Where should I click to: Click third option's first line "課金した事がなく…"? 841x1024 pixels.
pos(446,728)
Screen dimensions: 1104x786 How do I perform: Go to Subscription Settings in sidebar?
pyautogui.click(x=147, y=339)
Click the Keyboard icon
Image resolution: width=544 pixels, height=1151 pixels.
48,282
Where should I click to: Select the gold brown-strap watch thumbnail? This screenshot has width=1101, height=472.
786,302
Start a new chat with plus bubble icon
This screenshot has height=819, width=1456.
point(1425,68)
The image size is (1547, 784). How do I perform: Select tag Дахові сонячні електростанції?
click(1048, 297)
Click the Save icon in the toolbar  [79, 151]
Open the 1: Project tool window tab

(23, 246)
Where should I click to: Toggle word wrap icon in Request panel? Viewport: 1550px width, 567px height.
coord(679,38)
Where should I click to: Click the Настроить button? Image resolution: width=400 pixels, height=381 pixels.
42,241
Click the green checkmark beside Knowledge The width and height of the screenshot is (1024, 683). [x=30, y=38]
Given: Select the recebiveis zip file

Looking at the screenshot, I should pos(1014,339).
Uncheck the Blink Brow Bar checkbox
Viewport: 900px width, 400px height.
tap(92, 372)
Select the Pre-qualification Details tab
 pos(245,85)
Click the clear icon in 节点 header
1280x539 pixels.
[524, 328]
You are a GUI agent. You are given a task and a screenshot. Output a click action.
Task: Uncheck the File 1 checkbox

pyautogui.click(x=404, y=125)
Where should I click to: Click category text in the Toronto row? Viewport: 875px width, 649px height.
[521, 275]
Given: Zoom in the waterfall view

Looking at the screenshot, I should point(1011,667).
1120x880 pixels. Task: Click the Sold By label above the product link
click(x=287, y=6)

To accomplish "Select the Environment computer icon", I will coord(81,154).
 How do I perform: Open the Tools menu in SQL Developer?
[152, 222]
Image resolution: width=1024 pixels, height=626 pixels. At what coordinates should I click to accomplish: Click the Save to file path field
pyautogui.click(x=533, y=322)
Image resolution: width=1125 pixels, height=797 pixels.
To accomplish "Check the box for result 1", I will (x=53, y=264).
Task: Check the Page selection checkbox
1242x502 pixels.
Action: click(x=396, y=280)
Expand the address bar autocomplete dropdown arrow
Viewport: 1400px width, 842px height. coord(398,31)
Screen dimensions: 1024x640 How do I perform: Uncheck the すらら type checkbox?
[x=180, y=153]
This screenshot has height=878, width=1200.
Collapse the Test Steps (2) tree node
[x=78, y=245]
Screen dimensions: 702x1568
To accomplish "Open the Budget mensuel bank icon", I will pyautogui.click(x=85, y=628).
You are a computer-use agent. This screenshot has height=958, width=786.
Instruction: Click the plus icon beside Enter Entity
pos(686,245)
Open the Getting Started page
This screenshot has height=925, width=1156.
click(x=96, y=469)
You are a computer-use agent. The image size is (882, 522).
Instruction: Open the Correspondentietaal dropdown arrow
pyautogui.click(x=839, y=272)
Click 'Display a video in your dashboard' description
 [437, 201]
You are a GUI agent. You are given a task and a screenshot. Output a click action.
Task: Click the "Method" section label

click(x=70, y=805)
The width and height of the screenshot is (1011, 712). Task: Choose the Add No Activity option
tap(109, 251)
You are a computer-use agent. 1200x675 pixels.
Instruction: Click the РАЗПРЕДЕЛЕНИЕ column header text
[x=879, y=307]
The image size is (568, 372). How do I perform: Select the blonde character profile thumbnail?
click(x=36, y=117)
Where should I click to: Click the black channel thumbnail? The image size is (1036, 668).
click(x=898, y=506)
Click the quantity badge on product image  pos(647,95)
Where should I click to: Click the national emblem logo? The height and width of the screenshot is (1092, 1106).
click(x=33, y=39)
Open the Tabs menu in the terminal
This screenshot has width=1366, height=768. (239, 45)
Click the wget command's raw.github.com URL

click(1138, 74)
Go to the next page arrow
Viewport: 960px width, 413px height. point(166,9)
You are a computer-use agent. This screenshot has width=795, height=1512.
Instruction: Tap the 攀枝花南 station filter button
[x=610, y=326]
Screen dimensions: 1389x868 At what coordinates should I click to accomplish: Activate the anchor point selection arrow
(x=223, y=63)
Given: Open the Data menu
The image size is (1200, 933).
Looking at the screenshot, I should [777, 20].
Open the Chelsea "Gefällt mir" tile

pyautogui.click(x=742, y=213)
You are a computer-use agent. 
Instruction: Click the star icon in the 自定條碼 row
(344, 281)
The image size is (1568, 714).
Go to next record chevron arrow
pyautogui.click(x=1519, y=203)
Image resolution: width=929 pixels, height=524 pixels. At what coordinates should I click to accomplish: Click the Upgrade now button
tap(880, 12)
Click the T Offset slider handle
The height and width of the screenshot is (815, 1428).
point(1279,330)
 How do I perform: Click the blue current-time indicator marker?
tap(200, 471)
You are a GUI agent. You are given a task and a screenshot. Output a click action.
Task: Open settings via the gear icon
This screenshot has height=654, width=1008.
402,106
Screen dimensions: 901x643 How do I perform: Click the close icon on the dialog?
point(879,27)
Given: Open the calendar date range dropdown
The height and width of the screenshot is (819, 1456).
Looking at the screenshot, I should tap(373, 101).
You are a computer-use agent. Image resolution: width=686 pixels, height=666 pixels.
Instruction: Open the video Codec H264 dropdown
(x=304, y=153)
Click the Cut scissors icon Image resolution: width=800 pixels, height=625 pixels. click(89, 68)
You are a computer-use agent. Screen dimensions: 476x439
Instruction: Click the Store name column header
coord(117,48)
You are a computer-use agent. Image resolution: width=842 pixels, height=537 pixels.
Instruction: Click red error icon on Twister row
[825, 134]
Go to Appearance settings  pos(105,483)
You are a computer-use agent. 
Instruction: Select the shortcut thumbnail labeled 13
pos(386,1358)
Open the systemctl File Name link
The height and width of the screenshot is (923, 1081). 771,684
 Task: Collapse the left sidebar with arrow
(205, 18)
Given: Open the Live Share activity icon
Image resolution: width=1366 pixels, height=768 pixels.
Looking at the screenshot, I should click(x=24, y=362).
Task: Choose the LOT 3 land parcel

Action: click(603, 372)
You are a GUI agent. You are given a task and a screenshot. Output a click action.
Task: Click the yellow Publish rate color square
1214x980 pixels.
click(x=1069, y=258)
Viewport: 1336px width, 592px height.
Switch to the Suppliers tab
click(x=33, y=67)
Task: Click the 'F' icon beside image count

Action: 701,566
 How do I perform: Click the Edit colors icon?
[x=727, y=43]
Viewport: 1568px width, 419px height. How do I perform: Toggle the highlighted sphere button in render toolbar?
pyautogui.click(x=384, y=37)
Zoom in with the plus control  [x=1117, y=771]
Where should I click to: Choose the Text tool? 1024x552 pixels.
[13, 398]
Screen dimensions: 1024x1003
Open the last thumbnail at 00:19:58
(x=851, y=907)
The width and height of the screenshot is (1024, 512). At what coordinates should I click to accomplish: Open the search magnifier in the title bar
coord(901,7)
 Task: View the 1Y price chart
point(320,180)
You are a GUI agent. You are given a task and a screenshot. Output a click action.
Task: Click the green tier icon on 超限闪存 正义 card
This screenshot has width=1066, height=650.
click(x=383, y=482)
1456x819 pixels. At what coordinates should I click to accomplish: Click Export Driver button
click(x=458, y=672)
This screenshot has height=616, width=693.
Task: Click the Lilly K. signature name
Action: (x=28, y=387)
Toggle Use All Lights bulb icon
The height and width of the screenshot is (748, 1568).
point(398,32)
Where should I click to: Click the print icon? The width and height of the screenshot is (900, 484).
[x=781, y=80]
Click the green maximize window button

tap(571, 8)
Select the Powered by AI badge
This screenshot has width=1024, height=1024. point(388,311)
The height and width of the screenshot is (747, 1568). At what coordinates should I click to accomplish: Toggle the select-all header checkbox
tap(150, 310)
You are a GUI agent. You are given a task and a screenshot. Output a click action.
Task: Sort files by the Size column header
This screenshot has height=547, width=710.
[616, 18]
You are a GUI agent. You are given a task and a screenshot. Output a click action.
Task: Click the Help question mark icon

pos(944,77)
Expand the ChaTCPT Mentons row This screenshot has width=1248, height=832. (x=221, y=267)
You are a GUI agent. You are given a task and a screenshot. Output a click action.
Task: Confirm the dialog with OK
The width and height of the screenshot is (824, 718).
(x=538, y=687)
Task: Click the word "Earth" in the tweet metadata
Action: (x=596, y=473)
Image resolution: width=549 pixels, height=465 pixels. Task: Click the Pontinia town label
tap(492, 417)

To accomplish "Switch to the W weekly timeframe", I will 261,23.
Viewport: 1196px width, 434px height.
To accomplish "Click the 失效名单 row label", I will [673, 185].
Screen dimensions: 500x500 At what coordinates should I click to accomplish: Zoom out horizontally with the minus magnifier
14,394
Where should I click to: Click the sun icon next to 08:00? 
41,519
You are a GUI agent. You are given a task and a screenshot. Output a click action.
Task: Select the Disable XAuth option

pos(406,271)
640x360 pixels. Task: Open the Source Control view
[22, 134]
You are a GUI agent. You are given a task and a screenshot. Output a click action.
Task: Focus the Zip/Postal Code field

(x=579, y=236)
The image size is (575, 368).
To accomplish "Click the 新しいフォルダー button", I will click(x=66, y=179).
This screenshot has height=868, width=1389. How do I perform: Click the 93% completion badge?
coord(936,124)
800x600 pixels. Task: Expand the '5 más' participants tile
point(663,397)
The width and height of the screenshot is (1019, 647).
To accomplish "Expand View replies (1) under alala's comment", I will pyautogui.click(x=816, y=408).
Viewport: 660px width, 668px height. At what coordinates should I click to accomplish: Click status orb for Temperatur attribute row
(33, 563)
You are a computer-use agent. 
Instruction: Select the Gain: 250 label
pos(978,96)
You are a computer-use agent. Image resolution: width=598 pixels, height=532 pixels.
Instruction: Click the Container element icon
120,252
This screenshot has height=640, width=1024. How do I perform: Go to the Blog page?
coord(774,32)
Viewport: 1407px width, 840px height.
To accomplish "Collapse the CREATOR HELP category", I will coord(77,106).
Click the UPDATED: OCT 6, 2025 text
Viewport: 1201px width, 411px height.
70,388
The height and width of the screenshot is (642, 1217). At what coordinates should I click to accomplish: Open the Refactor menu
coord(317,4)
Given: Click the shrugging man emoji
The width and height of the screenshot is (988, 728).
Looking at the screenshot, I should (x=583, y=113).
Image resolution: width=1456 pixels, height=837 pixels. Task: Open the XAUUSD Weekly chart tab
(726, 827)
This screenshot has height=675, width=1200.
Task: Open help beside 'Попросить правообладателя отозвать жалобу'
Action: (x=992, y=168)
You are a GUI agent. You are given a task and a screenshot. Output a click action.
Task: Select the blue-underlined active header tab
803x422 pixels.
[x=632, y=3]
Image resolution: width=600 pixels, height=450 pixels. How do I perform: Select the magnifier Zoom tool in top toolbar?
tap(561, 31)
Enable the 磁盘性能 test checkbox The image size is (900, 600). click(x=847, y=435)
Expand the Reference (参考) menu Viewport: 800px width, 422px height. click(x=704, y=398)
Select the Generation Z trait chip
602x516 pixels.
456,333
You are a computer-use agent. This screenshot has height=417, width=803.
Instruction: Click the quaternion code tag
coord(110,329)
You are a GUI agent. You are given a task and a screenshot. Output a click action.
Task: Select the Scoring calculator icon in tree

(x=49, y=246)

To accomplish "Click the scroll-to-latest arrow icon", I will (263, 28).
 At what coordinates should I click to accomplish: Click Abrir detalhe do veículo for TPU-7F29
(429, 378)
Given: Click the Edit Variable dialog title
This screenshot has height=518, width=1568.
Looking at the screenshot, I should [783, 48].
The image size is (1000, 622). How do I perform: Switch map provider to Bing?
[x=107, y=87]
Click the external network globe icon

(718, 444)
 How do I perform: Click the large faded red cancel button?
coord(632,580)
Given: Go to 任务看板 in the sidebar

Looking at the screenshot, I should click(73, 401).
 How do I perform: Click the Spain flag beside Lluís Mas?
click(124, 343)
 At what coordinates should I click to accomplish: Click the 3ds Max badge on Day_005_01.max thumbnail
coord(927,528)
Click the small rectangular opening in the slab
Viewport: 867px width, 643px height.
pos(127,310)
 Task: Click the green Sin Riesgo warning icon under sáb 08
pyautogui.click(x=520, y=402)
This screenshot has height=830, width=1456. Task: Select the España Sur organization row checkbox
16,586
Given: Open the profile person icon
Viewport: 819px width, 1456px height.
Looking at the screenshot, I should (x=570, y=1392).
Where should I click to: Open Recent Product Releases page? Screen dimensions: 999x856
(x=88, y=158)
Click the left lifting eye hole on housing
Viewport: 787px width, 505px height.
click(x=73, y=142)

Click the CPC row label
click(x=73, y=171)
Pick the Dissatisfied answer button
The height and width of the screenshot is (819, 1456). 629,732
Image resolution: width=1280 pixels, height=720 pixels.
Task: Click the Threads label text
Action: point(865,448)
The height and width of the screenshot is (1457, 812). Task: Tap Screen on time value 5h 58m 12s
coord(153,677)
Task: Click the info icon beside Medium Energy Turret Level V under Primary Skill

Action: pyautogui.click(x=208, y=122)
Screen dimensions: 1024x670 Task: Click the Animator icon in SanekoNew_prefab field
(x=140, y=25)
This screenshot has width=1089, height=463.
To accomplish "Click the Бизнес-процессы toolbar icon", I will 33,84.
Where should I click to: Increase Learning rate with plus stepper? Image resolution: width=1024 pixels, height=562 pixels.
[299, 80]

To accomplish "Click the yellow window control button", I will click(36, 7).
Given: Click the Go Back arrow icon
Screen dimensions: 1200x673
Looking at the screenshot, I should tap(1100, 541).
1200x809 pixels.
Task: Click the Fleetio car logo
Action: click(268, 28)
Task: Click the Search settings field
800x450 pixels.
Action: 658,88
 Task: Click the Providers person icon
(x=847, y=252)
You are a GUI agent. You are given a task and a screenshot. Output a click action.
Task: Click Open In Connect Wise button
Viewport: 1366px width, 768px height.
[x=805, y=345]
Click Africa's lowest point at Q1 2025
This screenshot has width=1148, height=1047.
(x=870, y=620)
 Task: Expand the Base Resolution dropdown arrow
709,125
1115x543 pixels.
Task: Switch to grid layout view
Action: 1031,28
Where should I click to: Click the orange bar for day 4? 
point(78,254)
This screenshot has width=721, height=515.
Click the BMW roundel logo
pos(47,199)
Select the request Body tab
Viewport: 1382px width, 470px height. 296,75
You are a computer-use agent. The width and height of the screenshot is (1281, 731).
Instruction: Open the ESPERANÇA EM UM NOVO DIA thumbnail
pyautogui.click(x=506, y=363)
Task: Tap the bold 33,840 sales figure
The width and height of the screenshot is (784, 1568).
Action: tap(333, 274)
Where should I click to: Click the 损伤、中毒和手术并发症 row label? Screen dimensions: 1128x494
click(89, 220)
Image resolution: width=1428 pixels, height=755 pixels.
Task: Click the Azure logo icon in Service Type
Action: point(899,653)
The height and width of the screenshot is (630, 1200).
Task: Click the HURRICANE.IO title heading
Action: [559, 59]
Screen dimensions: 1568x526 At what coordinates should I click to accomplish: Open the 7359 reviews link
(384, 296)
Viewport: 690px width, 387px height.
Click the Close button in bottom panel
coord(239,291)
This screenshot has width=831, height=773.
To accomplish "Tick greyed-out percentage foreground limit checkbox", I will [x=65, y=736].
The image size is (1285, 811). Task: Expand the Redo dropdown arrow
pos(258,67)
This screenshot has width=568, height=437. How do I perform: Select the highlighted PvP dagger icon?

AIM OF THE TASK
Return the line that contains "Screen dimensions: 1568x526", along with every line after it in the data above, exactly and with nothing else.

OUTPUT BELOW
Screen dimensions: 1568x526 At what coordinates should I click to accomplish: Open the 7359 reviews link
(384, 296)
Viewport: 690px width, 387px height.
Click the Close button in bottom panel
coord(239,291)
This screenshot has width=831, height=773.
To accomplish "Tick greyed-out percentage foreground limit checkbox", I will [x=65, y=736].
The image size is (1285, 811). Task: Expand the Redo dropdown arrow
pos(258,67)
This screenshot has width=568, height=437. How do I perform: Select the highlighted PvP dagger icon?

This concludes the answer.